Dictionary Filter
#1
I have compiled my wordlist from a hundred smaller ones and now I'm looking for a program or script/command whether in Windows or Linux to filter it. I want to filter out any password that include special characters, less than 8 characters and also duplicates.
#2
it should be very easy to do this w/ for instance running some (shell) commands.

The only thing you should consider:
1. why not sort and unique the dict beforehand
2. how large is the dict - must it be really fast, do you need to optimize the filtering etc
3. do you really need a dict after all, maybe bruteforce for instance the first x chars (length 1-x, where x depends on the algo and could be up to 7-8) would be more clever -> then use the dict w/ length > x and < 8 for instance

Anyway, on linux you could do something like:
Code:
$ sort -u orig_dict.txt -o dict_unique.txt
$ grep -E '^[0-9a-zA-Z]{0,8}$' dict_unique.txt > less_than_8.txt

OR

Code:
$ < orig_dict.txt parallel --pipe --gnu grep -E '^[0-9a-zA-Z]\{0,8\}$' | sort -u -o less_than_8.txt

Note: there are many possibilities to speed up the filtering... for instance grep w/ LANG=C also often helps. Furthermore, you could also consider doing it w/ awk and other tools (if the dict is not too large, you could also unique the dict all w/ a simple awk, i.e. filter+sort w/ a awk one-liner , unfortunately this doesn't scale very well w/ larger dicts)

UPDATE: I think I got it wrong and you meant all passwords >= 8, if so then something like:
Code:
$ awk '$0~/^[0-9a-zA-Z]{8,}$/' dict_unique.txt > less_than_8.txt

OR
Code:
$ grep -E '^[0-9a-zA-Z]{8,}$' dict_unique.txt > less_than_8.txt
might work
#3
(01-09-2014, 02:22 PM)philsmd Wrote: it should be very easy to do this w/ for instance running some (shell) commands.

The only thing you should consider:
1. why not sort and unique the dict beforehand
2. how large is the dict - must it be really fast, do you need to optimize the filtering etc
3. do you really need a dict after all, maybe bruteforce for instance the first x chars (length 1-x, where x depends on the algo and could be up to 7-8) would be more clever -> then use the dict w/ length > x and < 8 for instance

Anyway, on linux you could do something like:
Code:
$ sort -u orig_dict.txt -o dict_unique.txt
$ grep -E '^[0-9a-zA-Z]{0,8}$' dict_unique.txt > less_than_8.txt

OR

Code:
$ < orig_dict.txt parallel --pipe --gnu grep -E '^[0-9a-zA-Z]\{0,8\}$' | sort -u -o less_than_8.txt

Note: there are many possibilities to speed up the filtering... for instance grep w/ LANG=C also often helps. Furthermore, you could also consider doing it w/ awk and other tools (if the dict is not too large, you could also unique the dict all w/ a simple awk, i.e. filter+sort w/ a awk one-liner , unfortunately this doesn't scale very well w/ larger dicts)

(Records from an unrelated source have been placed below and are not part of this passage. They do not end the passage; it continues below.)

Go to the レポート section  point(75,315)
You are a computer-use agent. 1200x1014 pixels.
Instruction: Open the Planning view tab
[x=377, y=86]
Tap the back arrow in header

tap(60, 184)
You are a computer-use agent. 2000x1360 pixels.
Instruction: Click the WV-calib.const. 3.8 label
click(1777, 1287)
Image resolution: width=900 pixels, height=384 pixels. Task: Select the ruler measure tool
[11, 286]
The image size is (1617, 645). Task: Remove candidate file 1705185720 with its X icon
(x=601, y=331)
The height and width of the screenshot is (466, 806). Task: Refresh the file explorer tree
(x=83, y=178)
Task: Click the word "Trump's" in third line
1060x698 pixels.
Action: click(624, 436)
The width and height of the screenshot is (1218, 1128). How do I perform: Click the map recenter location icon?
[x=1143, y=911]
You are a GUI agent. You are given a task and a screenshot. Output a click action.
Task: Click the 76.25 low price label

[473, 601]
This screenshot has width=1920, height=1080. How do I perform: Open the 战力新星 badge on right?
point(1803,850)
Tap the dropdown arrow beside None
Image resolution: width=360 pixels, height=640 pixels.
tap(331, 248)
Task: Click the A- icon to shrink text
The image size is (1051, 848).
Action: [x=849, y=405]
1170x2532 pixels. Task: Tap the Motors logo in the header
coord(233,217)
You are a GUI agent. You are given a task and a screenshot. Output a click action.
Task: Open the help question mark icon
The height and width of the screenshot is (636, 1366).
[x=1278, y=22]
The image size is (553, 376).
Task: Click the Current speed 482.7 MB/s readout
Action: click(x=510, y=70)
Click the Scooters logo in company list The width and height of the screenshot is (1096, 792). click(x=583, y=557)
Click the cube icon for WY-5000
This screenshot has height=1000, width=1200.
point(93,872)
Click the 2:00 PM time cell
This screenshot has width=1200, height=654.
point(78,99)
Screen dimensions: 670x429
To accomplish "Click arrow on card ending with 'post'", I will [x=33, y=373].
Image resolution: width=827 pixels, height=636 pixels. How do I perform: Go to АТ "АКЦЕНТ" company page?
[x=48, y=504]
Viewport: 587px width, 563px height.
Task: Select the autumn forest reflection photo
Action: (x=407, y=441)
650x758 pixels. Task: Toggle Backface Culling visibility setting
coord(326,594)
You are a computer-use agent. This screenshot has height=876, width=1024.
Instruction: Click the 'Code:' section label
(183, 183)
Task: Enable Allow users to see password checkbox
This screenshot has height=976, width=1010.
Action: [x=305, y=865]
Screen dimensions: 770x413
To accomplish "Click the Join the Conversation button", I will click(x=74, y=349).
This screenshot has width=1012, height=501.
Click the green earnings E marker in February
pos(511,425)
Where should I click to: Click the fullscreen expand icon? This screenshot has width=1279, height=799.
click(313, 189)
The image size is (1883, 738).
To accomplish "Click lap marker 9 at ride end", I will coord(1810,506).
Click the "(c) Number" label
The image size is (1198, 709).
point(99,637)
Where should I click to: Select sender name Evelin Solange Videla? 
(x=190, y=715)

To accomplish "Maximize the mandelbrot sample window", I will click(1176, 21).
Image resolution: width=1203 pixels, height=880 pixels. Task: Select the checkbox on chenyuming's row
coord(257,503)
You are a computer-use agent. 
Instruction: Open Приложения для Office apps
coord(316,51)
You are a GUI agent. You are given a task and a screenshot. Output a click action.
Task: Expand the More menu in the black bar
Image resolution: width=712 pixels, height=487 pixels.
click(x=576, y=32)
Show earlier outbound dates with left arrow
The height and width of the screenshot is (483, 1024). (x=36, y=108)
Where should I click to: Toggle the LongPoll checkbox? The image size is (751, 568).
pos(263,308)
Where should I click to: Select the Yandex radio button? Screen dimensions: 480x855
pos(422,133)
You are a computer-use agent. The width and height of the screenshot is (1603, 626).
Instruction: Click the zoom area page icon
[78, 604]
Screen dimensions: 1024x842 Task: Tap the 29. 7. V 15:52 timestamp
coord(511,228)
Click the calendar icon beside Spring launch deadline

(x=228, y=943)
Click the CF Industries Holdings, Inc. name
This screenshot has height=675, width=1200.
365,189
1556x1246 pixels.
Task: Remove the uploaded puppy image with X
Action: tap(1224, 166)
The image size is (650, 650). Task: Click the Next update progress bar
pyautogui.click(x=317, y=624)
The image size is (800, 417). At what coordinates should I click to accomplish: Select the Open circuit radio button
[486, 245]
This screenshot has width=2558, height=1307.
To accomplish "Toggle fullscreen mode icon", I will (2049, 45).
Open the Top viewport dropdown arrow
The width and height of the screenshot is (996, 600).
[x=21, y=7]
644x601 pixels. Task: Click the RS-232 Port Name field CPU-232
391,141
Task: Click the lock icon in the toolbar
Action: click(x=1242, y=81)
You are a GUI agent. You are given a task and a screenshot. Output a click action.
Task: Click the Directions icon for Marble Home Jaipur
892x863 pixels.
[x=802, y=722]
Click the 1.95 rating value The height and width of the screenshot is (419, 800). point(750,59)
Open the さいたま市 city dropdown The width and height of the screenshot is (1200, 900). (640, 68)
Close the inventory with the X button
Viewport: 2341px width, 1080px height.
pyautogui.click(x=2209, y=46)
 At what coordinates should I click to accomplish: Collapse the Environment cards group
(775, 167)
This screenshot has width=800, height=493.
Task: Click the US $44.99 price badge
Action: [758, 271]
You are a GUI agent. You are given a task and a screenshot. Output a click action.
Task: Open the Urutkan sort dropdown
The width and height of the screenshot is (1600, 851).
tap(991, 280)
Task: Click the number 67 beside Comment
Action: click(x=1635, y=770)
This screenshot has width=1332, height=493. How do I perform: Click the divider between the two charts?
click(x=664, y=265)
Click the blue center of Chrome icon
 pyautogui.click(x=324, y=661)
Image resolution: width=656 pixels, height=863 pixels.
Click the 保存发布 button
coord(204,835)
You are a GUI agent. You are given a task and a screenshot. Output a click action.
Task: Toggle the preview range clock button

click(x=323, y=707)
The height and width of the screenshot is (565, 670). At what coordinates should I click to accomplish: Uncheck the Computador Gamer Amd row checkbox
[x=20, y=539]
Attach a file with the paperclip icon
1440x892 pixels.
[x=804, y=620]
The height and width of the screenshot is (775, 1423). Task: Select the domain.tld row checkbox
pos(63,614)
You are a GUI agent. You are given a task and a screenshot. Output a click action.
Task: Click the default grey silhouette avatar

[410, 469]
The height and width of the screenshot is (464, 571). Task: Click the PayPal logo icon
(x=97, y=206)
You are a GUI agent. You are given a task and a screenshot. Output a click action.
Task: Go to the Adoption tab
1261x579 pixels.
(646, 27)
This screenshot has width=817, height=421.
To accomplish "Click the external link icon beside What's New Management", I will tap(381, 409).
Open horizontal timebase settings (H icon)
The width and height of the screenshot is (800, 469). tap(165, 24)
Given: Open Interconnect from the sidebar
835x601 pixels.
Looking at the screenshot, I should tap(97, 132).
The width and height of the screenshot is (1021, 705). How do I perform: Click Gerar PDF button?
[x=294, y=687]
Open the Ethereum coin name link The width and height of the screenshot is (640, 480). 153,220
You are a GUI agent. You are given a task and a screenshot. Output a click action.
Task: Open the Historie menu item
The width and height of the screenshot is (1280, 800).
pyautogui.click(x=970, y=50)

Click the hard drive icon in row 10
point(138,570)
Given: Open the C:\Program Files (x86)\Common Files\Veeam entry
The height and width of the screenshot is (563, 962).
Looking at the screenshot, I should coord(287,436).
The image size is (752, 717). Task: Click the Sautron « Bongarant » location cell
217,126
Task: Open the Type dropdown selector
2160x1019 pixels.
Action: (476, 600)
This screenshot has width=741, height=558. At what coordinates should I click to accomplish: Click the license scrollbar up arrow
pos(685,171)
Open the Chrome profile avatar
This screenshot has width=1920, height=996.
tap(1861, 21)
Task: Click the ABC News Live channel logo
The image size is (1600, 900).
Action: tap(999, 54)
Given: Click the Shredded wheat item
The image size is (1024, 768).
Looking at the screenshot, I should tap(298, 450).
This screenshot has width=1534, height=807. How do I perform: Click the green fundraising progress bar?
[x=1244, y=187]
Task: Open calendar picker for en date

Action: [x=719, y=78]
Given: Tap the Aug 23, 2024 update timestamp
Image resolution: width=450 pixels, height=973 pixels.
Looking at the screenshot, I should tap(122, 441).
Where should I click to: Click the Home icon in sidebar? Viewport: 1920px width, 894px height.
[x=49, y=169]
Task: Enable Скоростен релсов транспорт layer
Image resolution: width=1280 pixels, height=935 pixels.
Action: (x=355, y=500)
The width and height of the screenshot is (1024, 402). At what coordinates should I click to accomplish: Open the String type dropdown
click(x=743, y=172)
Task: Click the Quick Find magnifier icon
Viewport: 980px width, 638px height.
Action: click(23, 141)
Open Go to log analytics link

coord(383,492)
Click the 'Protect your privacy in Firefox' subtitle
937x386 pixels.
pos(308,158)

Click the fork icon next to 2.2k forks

UPDATE: I think I got it wrong and you meant all passwords >= 8, if so then something like:
Code:
$ awk '$0~/^[0-9a-zA-Z]{8,}$/' dict_unique.txt > less_than_8.txt

OR
Code:
$ grep -E '^[0-9a-zA-Z]{8,}$' dict_unique.txt > less_than_8.txt
might work

Thanks for your help. I've been using dictionaries and lists generated by Crunch for a little while now and have recently just begun looking into other modes. If my router have a default 10 digit lower alpha numeric password such as f2667d1351, what would be the proper syntax and effective mode?